Questi Mondiali in Qatar, i primi a giocarsi in un Paese mediorientale e in pieno autunno, possono essere ribattezzati come quelli delle polemiche. All’Iran, che ha fatto più un gesto politico contro il suo regime, e alla Germania, ora si aggiunge anche la Danimarca. In una conferenza stampa improvvisata, il presidente della federazione danese si è scagliato contro la Fifa e contro il numero uno, Gianni Infantino, minacciando azioni legali.
Così come i tedeschi, infatti, i danesi avevano chiesto dall’estate all’organizzazione internazionale di calcio di poter utilizzare la fascia da capitano a sostegno della comunità Lgbtqi+, ma non hanno ricevuto risposta fino a quando il torneo non è iniziato.
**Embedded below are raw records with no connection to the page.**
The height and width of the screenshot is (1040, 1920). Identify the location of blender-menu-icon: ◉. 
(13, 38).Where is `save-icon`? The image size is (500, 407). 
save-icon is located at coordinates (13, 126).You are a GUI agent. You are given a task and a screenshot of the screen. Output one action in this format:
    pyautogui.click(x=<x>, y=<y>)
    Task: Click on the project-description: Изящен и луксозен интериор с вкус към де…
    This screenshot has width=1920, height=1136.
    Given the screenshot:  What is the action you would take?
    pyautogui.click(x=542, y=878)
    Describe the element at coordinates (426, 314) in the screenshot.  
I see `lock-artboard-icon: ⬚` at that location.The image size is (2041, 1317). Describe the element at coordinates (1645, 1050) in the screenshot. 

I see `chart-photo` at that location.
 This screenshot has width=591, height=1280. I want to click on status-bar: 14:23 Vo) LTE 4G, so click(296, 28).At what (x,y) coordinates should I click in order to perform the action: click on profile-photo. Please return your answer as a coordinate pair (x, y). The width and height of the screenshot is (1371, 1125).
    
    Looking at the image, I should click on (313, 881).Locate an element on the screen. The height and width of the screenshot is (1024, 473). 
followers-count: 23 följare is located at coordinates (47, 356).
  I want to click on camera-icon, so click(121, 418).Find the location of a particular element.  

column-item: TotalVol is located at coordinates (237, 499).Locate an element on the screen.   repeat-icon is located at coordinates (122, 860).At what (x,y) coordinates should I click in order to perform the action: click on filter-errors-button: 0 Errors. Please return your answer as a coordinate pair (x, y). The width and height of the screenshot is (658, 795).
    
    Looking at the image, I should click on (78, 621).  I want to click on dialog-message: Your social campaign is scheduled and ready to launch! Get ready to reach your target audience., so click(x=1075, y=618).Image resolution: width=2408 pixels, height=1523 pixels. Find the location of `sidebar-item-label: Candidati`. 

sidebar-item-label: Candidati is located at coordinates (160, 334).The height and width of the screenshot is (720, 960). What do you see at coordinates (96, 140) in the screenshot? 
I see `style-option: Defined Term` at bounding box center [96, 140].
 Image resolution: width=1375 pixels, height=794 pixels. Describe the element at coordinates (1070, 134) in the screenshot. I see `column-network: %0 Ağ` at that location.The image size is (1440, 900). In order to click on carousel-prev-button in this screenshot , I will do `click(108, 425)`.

Tra le minacce della federazione all’italo svizzero, comunque, c’è quella di non rinnovargli la fiducia nella prossima votazione per la presidenza, ma soprattutto di lasciare la Fifa. E forse non sono solo minacce, per lo meno non lo è la prima.
I primi quattro giorni, non ancora conclusi, dei Mondiali in Qatar, a parte la batosta dell’Argentina contro l’Arabia Saudita, si potranno ricordare per le prese di coscienza da parte di giocatori, allenatori e federazioni sui diritti umani. D’altronde, c’era da aspettarselo non essendo iniziati sotto i migliori auspici, e con il peso di migliaia di lavoratori migranti morti per costruire le infrastrutture e gli stadi (nel deserto) che li stanno ospitando.
A quel macigno, a cui la Fifa non ha voluto dare risposte, se non in una conferenza stampa alla vigilia del presidente Gianni Infantino che definire ipocrita è un eufemismo, si è aggiunta un’altra onta: quella di aver privato i giocatori di esprimere il proprio consenso alla comunità Lgbtqi+ anche solo attraverso una fascia da capitano dipinta dei colori dell’arcobaleno – quella One Love, per intenderci.
Sollecitata in estate da parte di alcune federazioni che appoggiavano i propri giocatori sull’indossarla, nella fattispecie la Germania, la Danimarca, la Svizzera, l’Olanda, il Belgio, l’Inghilterra e il Galles, l’organizzazione internazionale di calcio ha risposto solo a coppa del mondo in corso dicendo che no, non lo si poteva fare, pena una multa, un’ammonizione a inizio gara per il capitano della squadra e forse anche una squalifica.
Quindi la retromarcia, a cui, però, qualcuno ha iniziato a opporsi. I primi a mostrare la contrarietà alla decisione della Fifa sono stati i tedeschi che, nella consueta foto prima della partita contro il Giappone, si sono tappati la bocca per dimostrare di essere stati messi a tacere. A stretto giro di posta, poi, è arrivata anche una dichiarazione del presidente della federazione danese che la sua voce, al numero uno del calcio, l’ha fatta sentire eccome.
In una conferenza stampa improvvisata, Jesper Moller, ha lanciato il suo atto d’accusa a federazione e Infantino in particolare, minacciando anche azioni legali. “Siamo in una situazione straordinaria – ha detto -. Non sono solo deluso, sono anche arrabbiato. Cercheremo chiarimenti legali a seguito di queste pressioni“.
E comunque qualche segnale che le cose non andassero per il meglio, il presidente della federazione internazionale, lo aveva ricevuto anche prima che iniziasse la spedizione in Qatar.
Oltre al fatto, appunto, che sono stati colti di sorpresa, in un certo senso, per quanto riguarda la fascia da capitano da indossare, in precedenza avevano ricevuto il no per mettere delle maglie d’allenamento che inneggiassero al rispetto dei diritti umani, quindi in aperta battaglia con il Paese mediorientale che ospita la coppa del mondo. E sempre sul tema, lo sponsor Hummel aveva annunciato che avrebbe disegnato delle magliette neutre e senza logo, perché non voleva che il suo nome venisse associato al Qatar e quindi ai lavoratori migranti morti.
Per questo, tra l’altro, dalla federazione avevano deciso che si sarebbero presentati soltanto i giocatori e qualche dirigente in Qatar, insomma le persone indispensabili: niente mogli, niente accompagnatori di sorta.
Perché magari è anche vero che ci sono stati dodici anni per protestare contro la scelta di assegnarli agli emiri, questi Mondiali, ma questo non significa che non ci siano ancora tempo per urlare allo scandalo, e per prendere delle posizioni nette che, giusto per ribadirlo un’altra volta, stanno del tutto oscurando quello che sta effettivamente succedendo sui campi di gioco. Che sì, non è niente entusiasmante – forse perché i giocatori non sono freschi e preparati come dovrebbero? Chissà -, ma almeno un tempo avrebbe comunque catturato tutta l’attenzione del mondo.